=== Begin Enclosure ===

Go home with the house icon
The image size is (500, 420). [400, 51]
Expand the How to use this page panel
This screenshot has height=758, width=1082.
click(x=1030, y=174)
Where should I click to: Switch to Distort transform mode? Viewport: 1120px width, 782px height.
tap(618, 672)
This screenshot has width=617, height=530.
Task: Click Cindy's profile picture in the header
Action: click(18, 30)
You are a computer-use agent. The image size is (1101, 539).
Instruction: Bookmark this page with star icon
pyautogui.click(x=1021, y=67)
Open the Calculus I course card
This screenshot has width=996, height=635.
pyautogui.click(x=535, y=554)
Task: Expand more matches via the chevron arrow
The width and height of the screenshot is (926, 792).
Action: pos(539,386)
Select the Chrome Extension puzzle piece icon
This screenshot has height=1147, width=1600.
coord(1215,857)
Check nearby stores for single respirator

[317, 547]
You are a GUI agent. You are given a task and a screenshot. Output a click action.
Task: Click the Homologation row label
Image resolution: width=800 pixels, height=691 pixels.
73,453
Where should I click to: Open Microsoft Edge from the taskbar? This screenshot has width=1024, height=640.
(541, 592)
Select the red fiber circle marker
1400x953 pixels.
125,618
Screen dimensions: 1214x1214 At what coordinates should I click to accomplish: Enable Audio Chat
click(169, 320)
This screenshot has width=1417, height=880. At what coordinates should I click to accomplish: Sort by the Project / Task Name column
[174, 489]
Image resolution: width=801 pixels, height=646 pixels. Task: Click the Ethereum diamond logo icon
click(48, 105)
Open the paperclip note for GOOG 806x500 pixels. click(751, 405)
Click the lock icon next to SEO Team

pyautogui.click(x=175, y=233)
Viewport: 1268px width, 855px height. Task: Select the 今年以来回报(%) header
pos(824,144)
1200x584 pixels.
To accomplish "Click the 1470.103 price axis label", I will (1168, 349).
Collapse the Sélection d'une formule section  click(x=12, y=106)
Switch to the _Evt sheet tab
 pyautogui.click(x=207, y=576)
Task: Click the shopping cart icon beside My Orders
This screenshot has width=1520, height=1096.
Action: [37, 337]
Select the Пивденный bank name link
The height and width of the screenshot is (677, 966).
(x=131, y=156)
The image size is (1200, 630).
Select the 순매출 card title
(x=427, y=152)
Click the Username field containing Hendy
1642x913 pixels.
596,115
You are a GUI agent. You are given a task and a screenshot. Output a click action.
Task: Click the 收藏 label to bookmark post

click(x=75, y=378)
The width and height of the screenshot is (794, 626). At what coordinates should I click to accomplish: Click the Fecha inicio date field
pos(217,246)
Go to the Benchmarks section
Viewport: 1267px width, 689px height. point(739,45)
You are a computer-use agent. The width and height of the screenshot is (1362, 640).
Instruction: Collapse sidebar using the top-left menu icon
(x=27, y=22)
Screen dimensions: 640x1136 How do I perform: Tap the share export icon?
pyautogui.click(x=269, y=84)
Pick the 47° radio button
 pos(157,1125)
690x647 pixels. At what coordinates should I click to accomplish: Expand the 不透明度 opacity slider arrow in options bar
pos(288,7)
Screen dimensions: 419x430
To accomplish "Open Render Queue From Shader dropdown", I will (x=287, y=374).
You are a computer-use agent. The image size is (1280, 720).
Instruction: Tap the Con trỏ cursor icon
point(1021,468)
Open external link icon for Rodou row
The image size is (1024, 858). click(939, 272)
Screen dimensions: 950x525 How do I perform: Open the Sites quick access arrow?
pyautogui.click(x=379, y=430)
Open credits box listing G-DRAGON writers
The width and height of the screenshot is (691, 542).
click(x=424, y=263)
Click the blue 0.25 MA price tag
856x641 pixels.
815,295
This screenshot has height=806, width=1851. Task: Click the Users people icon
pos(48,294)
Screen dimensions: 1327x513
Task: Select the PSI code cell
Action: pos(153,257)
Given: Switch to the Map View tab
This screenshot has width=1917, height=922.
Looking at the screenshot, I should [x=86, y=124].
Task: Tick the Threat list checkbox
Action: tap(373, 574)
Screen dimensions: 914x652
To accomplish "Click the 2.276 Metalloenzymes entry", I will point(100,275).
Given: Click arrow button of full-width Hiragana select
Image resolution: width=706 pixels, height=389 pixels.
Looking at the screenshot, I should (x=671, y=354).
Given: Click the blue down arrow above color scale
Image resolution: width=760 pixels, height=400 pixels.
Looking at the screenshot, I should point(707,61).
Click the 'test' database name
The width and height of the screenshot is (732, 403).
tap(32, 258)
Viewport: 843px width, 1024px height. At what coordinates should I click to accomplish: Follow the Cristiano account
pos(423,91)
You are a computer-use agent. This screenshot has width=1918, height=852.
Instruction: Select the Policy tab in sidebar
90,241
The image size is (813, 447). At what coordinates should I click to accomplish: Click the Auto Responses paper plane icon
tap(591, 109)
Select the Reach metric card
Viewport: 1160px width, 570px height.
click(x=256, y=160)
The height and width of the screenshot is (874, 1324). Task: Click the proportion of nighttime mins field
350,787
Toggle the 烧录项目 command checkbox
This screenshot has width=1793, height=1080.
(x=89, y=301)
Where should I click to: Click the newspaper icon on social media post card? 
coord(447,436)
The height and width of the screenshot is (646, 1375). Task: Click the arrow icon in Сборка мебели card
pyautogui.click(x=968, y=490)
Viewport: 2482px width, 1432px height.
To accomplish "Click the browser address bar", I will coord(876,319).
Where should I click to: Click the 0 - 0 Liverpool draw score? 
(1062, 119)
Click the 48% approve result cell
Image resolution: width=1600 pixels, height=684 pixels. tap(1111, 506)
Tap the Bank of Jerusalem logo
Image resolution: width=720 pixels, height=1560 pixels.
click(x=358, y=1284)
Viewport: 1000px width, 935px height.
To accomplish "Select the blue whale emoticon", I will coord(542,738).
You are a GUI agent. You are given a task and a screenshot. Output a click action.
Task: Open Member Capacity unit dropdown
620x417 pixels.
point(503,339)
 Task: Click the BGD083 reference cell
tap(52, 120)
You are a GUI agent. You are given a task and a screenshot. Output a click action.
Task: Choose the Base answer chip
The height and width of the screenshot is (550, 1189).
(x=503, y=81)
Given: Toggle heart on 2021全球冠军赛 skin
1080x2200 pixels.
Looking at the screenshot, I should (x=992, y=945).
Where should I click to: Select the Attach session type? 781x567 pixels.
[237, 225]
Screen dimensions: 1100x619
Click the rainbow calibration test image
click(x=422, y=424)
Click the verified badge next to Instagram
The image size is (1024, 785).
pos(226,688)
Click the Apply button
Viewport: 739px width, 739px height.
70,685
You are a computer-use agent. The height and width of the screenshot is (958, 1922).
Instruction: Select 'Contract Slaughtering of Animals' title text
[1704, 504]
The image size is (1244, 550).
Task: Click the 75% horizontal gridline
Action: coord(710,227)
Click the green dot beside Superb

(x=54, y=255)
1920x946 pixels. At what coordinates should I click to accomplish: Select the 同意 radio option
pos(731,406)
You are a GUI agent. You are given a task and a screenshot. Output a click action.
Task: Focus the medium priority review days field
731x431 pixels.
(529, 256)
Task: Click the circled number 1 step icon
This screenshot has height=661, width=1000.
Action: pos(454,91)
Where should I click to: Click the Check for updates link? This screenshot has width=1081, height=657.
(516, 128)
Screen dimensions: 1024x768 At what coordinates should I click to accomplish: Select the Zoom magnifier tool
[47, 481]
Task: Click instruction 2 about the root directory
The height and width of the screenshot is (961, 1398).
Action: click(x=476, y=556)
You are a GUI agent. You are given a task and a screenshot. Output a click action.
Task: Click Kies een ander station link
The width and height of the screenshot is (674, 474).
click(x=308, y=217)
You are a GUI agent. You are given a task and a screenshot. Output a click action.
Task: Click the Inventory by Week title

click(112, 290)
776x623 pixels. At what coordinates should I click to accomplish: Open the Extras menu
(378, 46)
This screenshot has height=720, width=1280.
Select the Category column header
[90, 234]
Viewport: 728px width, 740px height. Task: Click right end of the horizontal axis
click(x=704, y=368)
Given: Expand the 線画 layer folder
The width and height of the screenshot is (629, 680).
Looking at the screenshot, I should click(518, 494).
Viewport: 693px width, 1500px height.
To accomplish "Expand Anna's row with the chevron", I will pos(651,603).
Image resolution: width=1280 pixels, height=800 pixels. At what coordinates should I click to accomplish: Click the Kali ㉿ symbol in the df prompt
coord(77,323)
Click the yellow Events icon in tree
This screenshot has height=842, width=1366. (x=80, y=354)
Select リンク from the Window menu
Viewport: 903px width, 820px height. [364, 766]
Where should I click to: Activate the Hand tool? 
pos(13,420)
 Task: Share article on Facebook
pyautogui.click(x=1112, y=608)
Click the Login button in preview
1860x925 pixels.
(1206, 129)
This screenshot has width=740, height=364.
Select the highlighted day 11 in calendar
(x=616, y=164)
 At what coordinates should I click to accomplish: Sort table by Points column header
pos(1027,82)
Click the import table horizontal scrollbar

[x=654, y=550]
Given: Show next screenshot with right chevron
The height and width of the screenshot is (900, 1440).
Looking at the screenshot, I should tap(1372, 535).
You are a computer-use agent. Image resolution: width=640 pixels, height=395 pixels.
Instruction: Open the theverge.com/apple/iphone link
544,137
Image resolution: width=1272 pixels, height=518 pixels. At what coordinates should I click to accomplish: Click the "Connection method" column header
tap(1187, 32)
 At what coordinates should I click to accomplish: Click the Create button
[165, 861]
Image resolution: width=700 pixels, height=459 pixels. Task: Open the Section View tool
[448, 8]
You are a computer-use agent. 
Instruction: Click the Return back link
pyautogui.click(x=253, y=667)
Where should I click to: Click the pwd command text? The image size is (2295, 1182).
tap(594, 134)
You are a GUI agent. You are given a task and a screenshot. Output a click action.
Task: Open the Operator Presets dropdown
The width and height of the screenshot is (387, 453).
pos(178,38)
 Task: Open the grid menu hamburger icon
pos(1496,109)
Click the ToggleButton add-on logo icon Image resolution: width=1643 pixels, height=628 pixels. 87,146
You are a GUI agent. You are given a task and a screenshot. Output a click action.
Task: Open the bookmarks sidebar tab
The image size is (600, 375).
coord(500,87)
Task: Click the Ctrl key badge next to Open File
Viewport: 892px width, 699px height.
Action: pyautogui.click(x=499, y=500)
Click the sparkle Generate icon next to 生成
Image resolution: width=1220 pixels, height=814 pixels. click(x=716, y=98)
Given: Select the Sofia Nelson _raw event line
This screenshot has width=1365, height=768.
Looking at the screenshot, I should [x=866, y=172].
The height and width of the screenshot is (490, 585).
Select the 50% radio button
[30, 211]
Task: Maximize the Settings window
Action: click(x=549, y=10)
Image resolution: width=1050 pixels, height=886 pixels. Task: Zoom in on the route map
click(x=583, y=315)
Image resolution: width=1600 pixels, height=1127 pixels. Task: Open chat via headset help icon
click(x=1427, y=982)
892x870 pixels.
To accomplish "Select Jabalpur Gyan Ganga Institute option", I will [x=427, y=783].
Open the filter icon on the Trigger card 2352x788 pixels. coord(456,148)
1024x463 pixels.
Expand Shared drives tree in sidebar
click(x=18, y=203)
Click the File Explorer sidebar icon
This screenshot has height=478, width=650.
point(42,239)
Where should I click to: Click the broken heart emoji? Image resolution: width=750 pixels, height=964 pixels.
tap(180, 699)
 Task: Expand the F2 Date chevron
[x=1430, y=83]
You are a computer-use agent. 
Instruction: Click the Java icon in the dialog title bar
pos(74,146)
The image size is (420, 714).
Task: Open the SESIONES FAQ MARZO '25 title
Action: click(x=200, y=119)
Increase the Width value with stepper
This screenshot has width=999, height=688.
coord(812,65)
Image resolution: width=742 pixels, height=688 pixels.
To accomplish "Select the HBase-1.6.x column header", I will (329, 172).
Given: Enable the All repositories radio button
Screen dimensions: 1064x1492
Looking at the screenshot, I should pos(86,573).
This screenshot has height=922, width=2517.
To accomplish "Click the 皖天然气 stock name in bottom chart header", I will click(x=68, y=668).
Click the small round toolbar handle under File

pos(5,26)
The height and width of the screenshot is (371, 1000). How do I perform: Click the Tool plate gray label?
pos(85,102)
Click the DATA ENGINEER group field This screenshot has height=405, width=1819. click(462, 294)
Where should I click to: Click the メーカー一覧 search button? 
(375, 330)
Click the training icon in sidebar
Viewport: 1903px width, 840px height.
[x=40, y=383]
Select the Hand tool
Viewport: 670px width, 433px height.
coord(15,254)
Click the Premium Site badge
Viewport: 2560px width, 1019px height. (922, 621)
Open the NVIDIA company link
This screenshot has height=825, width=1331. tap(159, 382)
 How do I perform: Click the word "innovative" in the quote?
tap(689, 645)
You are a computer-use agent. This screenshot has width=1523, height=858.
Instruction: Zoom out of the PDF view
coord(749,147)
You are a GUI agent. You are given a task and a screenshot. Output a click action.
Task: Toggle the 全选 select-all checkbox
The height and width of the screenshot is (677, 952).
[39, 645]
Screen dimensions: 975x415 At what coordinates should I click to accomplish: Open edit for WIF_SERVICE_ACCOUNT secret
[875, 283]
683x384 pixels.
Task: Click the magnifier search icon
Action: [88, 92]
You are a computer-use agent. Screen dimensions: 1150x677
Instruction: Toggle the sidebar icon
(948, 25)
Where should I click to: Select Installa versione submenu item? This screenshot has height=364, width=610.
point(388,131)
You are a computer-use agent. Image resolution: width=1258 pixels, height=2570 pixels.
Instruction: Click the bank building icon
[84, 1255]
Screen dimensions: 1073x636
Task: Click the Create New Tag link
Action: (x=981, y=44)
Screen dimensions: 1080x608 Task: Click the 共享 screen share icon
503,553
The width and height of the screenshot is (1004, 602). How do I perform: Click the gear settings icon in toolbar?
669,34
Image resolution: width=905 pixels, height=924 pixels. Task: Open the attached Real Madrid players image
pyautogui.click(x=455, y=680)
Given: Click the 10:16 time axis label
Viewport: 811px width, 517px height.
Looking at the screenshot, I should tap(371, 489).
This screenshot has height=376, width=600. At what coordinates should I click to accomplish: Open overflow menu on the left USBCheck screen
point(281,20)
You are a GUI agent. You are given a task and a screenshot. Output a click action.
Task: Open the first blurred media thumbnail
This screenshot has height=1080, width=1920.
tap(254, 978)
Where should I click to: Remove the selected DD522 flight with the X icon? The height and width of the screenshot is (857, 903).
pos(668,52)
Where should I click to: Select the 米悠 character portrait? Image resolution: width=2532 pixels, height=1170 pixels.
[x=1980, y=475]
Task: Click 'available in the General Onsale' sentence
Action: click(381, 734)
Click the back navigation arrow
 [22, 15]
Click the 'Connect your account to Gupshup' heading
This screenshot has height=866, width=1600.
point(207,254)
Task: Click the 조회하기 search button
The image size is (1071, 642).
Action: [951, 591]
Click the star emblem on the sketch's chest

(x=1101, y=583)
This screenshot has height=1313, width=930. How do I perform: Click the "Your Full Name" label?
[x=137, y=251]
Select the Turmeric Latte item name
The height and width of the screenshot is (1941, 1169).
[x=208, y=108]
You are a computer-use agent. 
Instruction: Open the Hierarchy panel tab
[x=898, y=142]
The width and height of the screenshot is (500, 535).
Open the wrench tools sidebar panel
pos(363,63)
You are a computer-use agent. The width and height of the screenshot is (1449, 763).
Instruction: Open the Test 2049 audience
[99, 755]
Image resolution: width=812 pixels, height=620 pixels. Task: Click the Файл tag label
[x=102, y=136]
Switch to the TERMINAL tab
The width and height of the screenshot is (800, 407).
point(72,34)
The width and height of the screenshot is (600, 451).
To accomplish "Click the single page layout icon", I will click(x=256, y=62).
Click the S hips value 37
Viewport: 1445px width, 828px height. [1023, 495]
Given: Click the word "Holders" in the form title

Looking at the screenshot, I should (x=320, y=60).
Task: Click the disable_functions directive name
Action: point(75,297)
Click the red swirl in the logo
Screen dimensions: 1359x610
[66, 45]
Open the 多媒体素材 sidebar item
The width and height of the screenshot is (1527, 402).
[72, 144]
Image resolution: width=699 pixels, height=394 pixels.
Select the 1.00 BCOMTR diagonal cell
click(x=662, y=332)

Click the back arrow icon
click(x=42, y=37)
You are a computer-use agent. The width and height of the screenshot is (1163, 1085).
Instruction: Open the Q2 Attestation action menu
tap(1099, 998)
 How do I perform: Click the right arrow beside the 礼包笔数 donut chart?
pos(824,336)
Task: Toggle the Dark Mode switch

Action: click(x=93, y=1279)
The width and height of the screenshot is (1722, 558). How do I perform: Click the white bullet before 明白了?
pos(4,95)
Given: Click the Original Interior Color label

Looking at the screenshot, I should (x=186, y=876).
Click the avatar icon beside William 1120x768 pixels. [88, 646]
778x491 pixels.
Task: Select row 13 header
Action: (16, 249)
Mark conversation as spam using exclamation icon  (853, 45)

=== End Enclosure ===

- [EXERCISE DESCRIPTION]:
Write out an exact transcription of the line with "Given: Click the Original" and of each line after it; stop at the end of the records.

- [WRITTEN REPLY]:
Given: Click the Original Interior Color label

Looking at the screenshot, I should (x=186, y=876).
Click the avatar icon beside William 1120x768 pixels. [88, 646]
778x491 pixels.
Task: Select row 13 header
Action: (16, 249)
Mark conversation as spam using exclamation icon  (853, 45)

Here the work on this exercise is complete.